Instructions for the task:
Transcribe each record exactly. Include every one.

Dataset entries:
=== Begin Enclosure ===
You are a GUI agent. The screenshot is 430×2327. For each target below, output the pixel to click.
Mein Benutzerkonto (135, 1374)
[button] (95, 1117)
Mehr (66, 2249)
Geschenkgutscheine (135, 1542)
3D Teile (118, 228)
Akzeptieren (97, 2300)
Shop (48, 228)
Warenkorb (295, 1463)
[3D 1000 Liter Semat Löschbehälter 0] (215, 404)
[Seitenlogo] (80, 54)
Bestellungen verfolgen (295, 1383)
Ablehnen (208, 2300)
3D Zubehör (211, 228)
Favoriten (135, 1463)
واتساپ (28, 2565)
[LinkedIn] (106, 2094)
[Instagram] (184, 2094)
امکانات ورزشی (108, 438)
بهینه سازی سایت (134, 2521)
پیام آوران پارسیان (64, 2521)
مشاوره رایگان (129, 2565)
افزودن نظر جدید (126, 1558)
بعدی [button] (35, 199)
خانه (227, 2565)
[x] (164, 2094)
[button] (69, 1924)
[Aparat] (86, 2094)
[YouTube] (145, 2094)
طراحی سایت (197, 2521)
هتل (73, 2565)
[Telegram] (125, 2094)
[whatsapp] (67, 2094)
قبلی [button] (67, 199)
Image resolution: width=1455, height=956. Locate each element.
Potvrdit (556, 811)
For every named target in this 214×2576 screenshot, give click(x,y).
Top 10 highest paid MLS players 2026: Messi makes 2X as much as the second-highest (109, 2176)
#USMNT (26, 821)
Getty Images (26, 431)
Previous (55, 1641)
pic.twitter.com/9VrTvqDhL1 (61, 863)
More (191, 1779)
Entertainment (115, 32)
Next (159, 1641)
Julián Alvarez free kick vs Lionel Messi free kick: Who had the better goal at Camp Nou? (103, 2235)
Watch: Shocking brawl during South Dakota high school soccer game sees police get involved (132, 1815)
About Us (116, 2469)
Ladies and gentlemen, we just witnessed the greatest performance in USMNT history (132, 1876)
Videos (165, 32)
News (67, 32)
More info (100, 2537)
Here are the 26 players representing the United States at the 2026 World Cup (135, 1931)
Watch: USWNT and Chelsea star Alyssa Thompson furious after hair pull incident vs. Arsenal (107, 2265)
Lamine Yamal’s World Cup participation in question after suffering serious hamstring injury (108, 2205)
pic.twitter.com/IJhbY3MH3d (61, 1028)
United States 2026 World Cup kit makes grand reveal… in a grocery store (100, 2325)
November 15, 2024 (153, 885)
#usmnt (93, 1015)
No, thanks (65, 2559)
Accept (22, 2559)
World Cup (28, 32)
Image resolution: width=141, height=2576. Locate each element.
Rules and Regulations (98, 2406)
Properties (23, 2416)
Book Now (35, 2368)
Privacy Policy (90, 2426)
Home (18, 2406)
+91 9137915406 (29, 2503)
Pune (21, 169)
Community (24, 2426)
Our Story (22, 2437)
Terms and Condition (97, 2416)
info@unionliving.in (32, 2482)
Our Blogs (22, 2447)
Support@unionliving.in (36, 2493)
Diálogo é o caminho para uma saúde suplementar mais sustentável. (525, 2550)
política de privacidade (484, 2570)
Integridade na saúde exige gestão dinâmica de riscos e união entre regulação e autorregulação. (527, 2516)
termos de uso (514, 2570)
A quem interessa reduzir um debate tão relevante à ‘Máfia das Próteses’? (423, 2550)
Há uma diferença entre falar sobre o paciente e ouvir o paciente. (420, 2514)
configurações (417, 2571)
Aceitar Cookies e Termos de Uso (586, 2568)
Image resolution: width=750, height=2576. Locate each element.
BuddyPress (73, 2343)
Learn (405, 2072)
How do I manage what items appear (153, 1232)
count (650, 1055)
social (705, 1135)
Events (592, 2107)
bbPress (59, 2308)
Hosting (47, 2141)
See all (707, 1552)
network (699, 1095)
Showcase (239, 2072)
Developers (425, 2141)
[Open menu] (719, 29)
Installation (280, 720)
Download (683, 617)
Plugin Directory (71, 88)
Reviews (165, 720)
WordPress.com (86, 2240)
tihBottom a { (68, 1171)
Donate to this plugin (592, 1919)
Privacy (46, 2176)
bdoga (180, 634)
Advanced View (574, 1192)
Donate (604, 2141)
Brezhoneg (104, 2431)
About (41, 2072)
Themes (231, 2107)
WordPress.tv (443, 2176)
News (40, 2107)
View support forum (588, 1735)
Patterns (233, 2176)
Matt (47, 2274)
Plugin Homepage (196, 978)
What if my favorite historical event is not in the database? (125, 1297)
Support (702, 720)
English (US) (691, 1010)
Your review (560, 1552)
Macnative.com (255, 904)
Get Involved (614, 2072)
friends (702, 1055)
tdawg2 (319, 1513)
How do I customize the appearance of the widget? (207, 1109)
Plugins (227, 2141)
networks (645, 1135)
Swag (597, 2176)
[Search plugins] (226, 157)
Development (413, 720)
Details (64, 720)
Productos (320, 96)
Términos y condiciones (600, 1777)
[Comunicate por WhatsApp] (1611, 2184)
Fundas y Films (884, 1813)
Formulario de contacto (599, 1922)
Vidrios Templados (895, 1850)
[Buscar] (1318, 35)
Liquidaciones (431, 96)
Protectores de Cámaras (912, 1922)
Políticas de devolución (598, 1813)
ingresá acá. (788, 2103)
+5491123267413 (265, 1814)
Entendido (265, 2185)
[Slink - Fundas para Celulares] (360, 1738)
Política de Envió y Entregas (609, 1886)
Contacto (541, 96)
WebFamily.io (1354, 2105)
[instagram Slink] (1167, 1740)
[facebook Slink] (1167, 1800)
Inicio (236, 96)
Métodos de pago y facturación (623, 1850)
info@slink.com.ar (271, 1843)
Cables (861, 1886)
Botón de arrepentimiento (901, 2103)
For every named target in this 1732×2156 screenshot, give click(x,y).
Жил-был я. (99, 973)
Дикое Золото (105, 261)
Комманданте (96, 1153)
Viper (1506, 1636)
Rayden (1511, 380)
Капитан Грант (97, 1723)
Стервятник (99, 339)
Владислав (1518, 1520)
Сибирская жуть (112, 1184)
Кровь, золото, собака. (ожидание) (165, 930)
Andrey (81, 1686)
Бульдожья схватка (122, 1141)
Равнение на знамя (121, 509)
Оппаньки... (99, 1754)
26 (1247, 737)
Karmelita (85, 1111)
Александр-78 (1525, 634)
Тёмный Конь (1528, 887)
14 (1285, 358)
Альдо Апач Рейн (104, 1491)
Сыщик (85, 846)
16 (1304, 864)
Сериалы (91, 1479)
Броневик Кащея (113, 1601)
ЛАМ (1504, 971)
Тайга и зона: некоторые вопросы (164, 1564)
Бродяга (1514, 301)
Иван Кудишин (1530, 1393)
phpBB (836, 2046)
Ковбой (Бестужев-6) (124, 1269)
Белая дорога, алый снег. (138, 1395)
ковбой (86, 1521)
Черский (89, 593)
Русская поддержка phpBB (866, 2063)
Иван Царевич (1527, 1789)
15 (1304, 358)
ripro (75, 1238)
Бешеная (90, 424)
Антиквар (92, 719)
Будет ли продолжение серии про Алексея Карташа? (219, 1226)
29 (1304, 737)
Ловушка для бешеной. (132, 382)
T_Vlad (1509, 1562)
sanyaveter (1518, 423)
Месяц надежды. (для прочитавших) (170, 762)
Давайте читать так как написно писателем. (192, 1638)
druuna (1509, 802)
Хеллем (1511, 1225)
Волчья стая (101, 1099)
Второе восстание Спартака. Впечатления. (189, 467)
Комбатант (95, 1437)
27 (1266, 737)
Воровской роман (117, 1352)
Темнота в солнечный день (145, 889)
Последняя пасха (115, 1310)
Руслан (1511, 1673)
=== End Enclosure ===
Answer space:
You are a GUI agent. The screenshot is 430×2327. For each target below, output the pixel to click.
Mein Benutzerkonto (135, 1374)
[button] (95, 1117)
Mehr (66, 2249)
Geschenkgutscheine (135, 1542)
3D Teile (118, 228)
Akzeptieren (97, 2300)
Shop (48, 228)
Warenkorb (295, 1463)
[3D 1000 Liter Semat Löschbehälter 0] (215, 404)
[Seitenlogo] (80, 54)
Bestellungen verfolgen (295, 1383)
Ablehnen (208, 2300)
3D Zubehör (211, 228)
Favoriten (135, 1463)
واتساپ (28, 2565)
[LinkedIn] (106, 2094)
[Instagram] (184, 2094)
امکانات ورزشی (108, 438)
بهینه سازی سایت (134, 2521)
پیام آوران پارسیان (64, 2521)
مشاوره رایگان (129, 2565)
افزودن نظر جدید (126, 1558)
بعدی [button] (35, 199)
خانه (227, 2565)
[x] (164, 2094)
[button] (69, 1924)
[Aparat] (86, 2094)
[YouTube] (145, 2094)
طراحی سایت (197, 2521)
هتل (73, 2565)
[Telegram] (125, 2094)
[whatsapp] (67, 2094)
قبلی [button] (67, 199)
Image resolution: width=1455, height=956. Locate each element.
Potvrdit (556, 811)
For every named target in this 214×2576 screenshot, give click(x,y).
Top 10 highest paid MLS players 2026: Messi makes 2X as much as the second-highest (109, 2176)
#USMNT (26, 821)
Getty Images (26, 431)
Previous (55, 1641)
pic.twitter.com/9VrTvqDhL1 (61, 863)
More (191, 1779)
Entertainment (115, 32)
Next (159, 1641)
Julián Alvarez free kick vs Lionel Messi free kick: Who had the better goal at Camp Nou? (103, 2235)
Watch: Shocking brawl during South Dakota high school soccer game sees police get involved (132, 1815)
About Us (116, 2469)
Ladies and gentlemen, we just witnessed the greatest performance in USMNT history (132, 1876)
Videos (165, 32)
News (67, 32)
More info (100, 2537)
Here are the 26 players representing the United States at the 2026 World Cup (135, 1931)
Watch: USWNT and Chelsea star Alyssa Thompson furious after hair pull incident vs. Arsenal (107, 2265)
Lamine Yamal’s World Cup participation in question after suffering serious hamstring injury (108, 2205)
pic.twitter.com/IJhbY3MH3d (61, 1028)
United States 2026 World Cup kit makes grand reveal… in a grocery store (100, 2325)
November 15, 2024 (153, 885)
#usmnt (93, 1015)
No, thanks (65, 2559)
Accept (22, 2559)
World Cup (28, 32)
Image resolution: width=141, height=2576. Locate each element.
Rules and Regulations (98, 2406)
Properties (23, 2416)
Book Now (35, 2368)
Privacy Policy (90, 2426)
Home (18, 2406)
+91 9137915406 (29, 2503)
Pune (21, 169)
Community (24, 2426)
Our Story (22, 2437)
Terms and Condition (97, 2416)
info@unionliving.in (32, 2482)
Our Blogs (22, 2447)
Support@unionliving.in (36, 2493)
Diálogo é o caminho para uma saúde suplementar mais sustentável. (525, 2550)
política de privacidade (484, 2570)
Integridade na saúde exige gestão dinâmica de riscos e união entre regulação e autorregulação. (527, 2516)
termos de uso (514, 2570)
A quem interessa reduzir um debate tão relevante à ‘Máfia das Próteses’? (423, 2550)
Há uma diferença entre falar sobre o paciente e ouvir o paciente. (420, 2514)
configurações (417, 2571)
Aceitar Cookies e Termos de Uso (586, 2568)
Image resolution: width=750, height=2576. Locate each element.
BuddyPress (73, 2343)
Learn (405, 2072)
How do I manage what items appear (153, 1232)
count (650, 1055)
social (705, 1135)
Events (592, 2107)
bbPress (59, 2308)
Hosting (47, 2141)
See all (707, 1552)
network (699, 1095)
Showcase (239, 2072)
Developers (425, 2141)
[Open menu] (719, 29)
Installation (280, 720)
Download (683, 617)
Plugin Directory (71, 88)
Reviews (165, 720)
WordPress.com (86, 2240)
tihBottom a { (68, 1171)
Donate to this plugin (592, 1919)
Privacy (46, 2176)
bdoga (180, 634)
Advanced View (574, 1192)
Donate (604, 2141)
Brezhoneg (104, 2431)
About (41, 2072)
Themes (231, 2107)
WordPress.tv (443, 2176)
News (40, 2107)
View support forum (588, 1735)
Patterns (233, 2176)
Matt (47, 2274)
Plugin Homepage (196, 978)
What if my favorite historical event is not in the database? (125, 1297)
Support (702, 720)
English (US) (691, 1010)
Your review (560, 1552)
Macnative.com (255, 904)
Get Involved (614, 2072)
friends (702, 1055)
tdawg2 (319, 1513)
How do I customize the appearance of the widget? (207, 1109)
Plugins (227, 2141)
networks (645, 1135)
Swag (597, 2176)
[Search plugins] (226, 157)
Development (413, 720)
Details (64, 720)
Productos (320, 96)
Términos y condiciones (600, 1777)
[Comunicate por WhatsApp] (1611, 2184)
Fundas y Films (884, 1813)
Formulario de contacto (599, 1922)
Vidrios Templados (895, 1850)
[Buscar] (1318, 35)
Liquidaciones (431, 96)
Protectores de Cámaras (912, 1922)
Políticas de devolución (598, 1813)
ingresá acá. (788, 2103)
+5491123267413 (265, 1814)
Entendido (265, 2185)
[Slink - Fundas para Celulares] (360, 1738)
Política de Envió y Entregas (609, 1886)
Contacto (541, 96)
WebFamily.io (1354, 2105)
[instagram Slink] (1167, 1740)
[facebook Slink] (1167, 1800)
Inicio (236, 96)
Métodos de pago y facturación (623, 1850)
info@slink.com.ar (271, 1843)
Cables (861, 1886)
Botón de arrepentimiento (901, 2103)
For every named target in this 1732×2156 screenshot, give click(x,y).
Жил-был я. (99, 973)
Дикое Золото (105, 261)
Комманданте (96, 1153)
Viper (1506, 1636)
Rayden (1511, 380)
Капитан Грант (97, 1723)
Стервятник (99, 339)
Владислав (1518, 1520)
Сибирская жуть (112, 1184)
Кровь, золото, собака. (ожидание) (165, 930)
Andrey (81, 1686)
Бульдожья схватка (122, 1141)
Равнение на знамя (121, 509)
Оппаньки... (99, 1754)
26 (1247, 737)
Karmelita (85, 1111)
Александр-78 (1525, 634)
Тёмный Конь (1528, 887)
14 (1285, 358)
Альдо Апач Рейн (104, 1491)
Сыщик (85, 846)
16 (1304, 864)
Сериалы (91, 1479)
Броневик Кащея (113, 1601)
ЛАМ (1504, 971)
Тайга и зона: некоторые вопросы (164, 1564)
Бродяга (1514, 301)
Иван Кудишин (1530, 1393)
phpBB (836, 2046)
Ковбой (Бестужев-6) (124, 1269)
Белая дорога, алый снег. (138, 1395)
ковбой (86, 1521)
Черский (89, 593)
Русская поддержка phpBB (866, 2063)
Иван Царевич (1527, 1789)
15 (1304, 358)
ripro (75, 1238)
Бешеная (90, 424)
Антиквар (92, 719)
Будет ли продолжение серии про Алексея Карташа? (219, 1226)
29 (1304, 737)
Ловушка для бешеной. (132, 382)
T_Vlad (1509, 1562)
sanyaveter (1518, 423)
Месяц надежды. (для прочитавших) (170, 762)
Давайте читать так как написно писателем. (192, 1638)
druuna (1509, 802)
Хеллем (1511, 1225)
Волчья стая (101, 1099)
Второе восстание Спартака. Впечатления. (189, 467)
Комбатант (95, 1437)
27 (1266, 737)
Воровской роман (117, 1352)
Темнота в солнечный день (145, 889)
Последняя пасха (115, 1310)
Руслан (1511, 1673)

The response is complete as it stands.